While this is not a Life Safety Code issue, it is a serious Infection Control issue. You cannot have monitor leads lying on the floor that will be used on a patient. Show this to your Infection Control specialist at your facility, and ask them what they think.
Q: When dividing hazardous areas (particularly storage rooms exceeding 100 square feet), if there are several rooms in one area, is the one-hour fire rating allowed to surround the perimeter of all the rooms or does each room require a separate fire-rating?
A: There is no Life Safety Code requirement that would prohibit you from ‘grouping’ your multiple hazardous rooms together, into one large hazardous room, even though the multiple rooms are separated by non-rated barriers. So, yes, you can have the 1-hour fire rated barrier go around the outer perimeter of all the rooms and everything inside the 1-hour fire rated barrier would be considered a hazardous area.

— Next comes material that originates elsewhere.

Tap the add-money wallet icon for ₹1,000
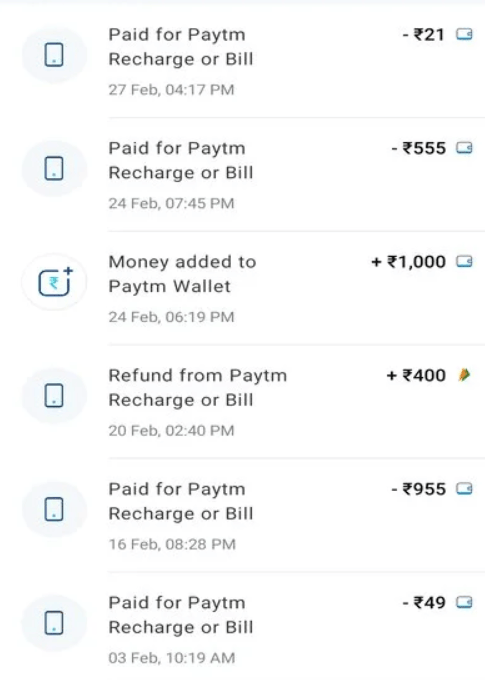Screen dimensions: 485x680 click(x=54, y=282)
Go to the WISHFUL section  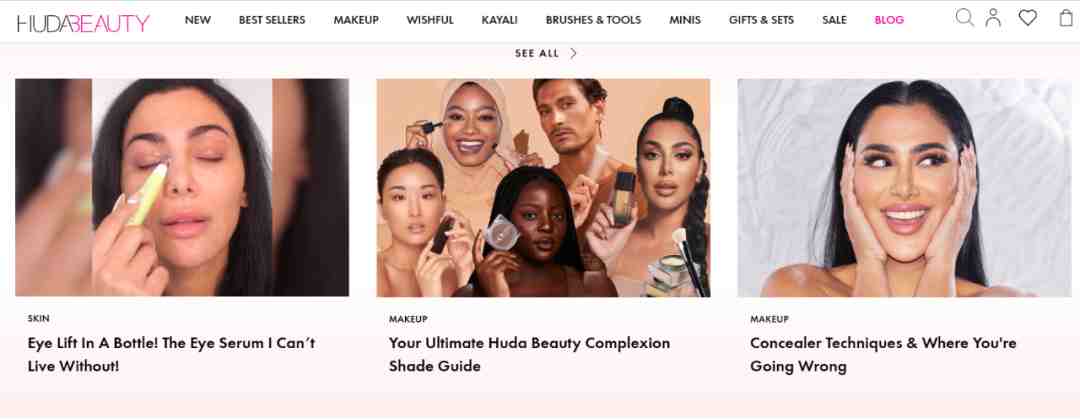pyautogui.click(x=430, y=20)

Q: We had our Joint Commission inspection today and they cited us for water coolers and ice machines not being plugged into GFCI (ground-fault circuit interrupter) receptacles. One of our buildings was built in 1972 and the other was 2008. They cited NFPA 99-2012 Chapters 6 and 9, under EC 02.05.05 EP 8. Do you believe that was a correct finding? Thanks
A: Yes… that is a legitimate finding.
NFPA 99-2012, section 184.108.40.206 says the electrical installation must be in accordance with NFPA 70 National Electrical Code. Article 210.8(B) of NFPA 70-2011 says ground-fault circuit-interruption for personnel protection shall be provided as required in 210.8(A) through (C). The ground-fault circuit-interrupter shall be installed in a readily accessible location.
Sub-section (B) “Other Than Dwelling Units” says all 125-volt, single-phase, 15- and 20-ampere receptacles installed in the locations specified in 210.8(B)(1) through (8) shall have ground-fault circuit-interrupter protection for personnel:
(5) Sinks — where receptacles are installed within 6 ft of the outside edge of the sink.
(6) Indoor wet locations
(7) Locker rooms with associated showering facilities
(8) Garages, service bays, and similar areas where electrical diagnostic equipment, electrical hand tools, or portable lighting equipment are to be used
So, item #6 ‘wet locations’ is the kicker on this issue. The AHJs are now interpreting anything that holds water to be a wet location, and therefore must have a GFCI receptacle. Another issue that you need to be aware of, is all GFCI receptacles need to be tested monthly. Ouch. More labor and documentation.
I don’t see where NFPA 99-2012 Chapter 9 (HVAC) applies in this issue, but it is a legitimate finding through chapter 6.